The Cimarrones were able to elude capture and to provide aid and shelter to other escaped slaves. Over the course of time they developed the means to communicate with other surrounding secret camps via the plantation slaves and friendly White Cubans. Other slaves and freemen who lived in rural areas formed secret societies and groups in which they exercised their religious beliefs of Santeria out of public view to avoid colonial reform and oppression. After the abolishment of slavery Palenque, the Cimarrones establishment was converted into a town named El Cobre after surviving for fifty years.

In the religion of Santeria the emphasis of conscious existence binds the understanding of nature, the higher powers, and the channels of lineage together through ritual practice and clairvoyance. The circle is a symbol that is divided into three sections that begin at the core with people and extend out into two other sections being ancestors and finally divinities. The significance of people at the inner core stand to represent the present day of existence and understanding in the form of perception with in the individual as he or she can interpret the information surrounding them.

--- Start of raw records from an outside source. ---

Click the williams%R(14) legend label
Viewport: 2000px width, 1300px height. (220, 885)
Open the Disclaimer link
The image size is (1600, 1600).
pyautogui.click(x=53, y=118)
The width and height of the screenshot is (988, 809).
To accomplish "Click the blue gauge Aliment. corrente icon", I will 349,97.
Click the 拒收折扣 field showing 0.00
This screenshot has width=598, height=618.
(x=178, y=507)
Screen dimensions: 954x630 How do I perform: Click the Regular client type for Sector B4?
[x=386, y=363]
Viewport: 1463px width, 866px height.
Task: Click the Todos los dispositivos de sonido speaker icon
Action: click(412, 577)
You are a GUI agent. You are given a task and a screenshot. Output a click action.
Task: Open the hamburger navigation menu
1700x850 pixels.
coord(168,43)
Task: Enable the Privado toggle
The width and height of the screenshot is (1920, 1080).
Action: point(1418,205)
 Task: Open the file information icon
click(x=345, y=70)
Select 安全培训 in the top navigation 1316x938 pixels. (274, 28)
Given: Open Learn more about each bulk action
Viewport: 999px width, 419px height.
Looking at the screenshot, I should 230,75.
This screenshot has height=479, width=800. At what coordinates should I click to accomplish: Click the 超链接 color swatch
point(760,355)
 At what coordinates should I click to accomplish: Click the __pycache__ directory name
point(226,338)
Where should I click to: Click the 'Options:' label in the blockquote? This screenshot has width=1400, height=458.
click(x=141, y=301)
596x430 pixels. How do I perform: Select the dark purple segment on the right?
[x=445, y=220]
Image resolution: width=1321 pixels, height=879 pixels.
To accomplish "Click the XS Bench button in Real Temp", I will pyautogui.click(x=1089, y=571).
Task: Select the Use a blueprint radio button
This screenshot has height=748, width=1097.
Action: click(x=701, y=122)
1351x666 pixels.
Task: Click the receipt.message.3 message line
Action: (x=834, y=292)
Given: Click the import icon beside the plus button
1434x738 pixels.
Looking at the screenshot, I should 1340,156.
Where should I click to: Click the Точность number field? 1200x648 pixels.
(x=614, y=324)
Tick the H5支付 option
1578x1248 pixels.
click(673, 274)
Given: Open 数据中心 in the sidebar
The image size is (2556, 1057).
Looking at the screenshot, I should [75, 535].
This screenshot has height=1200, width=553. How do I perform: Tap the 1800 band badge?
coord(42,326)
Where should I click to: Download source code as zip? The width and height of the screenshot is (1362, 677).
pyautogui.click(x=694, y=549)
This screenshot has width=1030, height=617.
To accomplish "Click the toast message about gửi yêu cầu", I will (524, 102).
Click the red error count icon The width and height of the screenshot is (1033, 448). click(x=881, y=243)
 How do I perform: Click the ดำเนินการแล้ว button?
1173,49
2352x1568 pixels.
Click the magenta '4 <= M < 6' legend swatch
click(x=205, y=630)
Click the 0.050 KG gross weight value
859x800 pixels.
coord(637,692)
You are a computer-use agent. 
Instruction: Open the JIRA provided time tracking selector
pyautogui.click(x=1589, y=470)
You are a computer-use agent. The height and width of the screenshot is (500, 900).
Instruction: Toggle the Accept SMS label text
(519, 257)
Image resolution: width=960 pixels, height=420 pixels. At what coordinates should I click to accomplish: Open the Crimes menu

The outer layer of the ancestor represents the heritable understanding that the individual carries with them as a source of how and why to interpret values of perception within a given realm. The outmost layer represents divinity is the value of knowledge, direction and understanding that is acquired from Orishas and personal experience. The existence the circle represents is not a fixed plain of understanding but stands as an interchangeable ever-evolving and rotating sense of awareness and being. Santeria lineage is structured in the connection through Sibs (a group of kin) with each Sib being traced back to a common male ancestor linking the bloodlines to the religion. “There were three different routes for the transmission of Orisha worship. A child could inherit an Orisha from either its mother or father and continue their worship of it. In this case a triangular relationship existed between the child, the parent, and the Orisha”.